TASK DETAILS >>
In the entries below, find the line containing "Where should I", then copy it and every later line exactly, ending with the last line.

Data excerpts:
□ □ □ □ □

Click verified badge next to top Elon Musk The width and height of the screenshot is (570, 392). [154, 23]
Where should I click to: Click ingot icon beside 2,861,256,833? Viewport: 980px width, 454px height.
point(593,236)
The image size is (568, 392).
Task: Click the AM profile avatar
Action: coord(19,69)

□ □ □ □ □

RESPONSE BOX >>
Where should I click to: Click ingot icon beside 2,861,256,833? Viewport: 980px width, 454px height.
point(593,236)
The image size is (568, 392).
Task: Click the AM profile avatar
Action: coord(19,69)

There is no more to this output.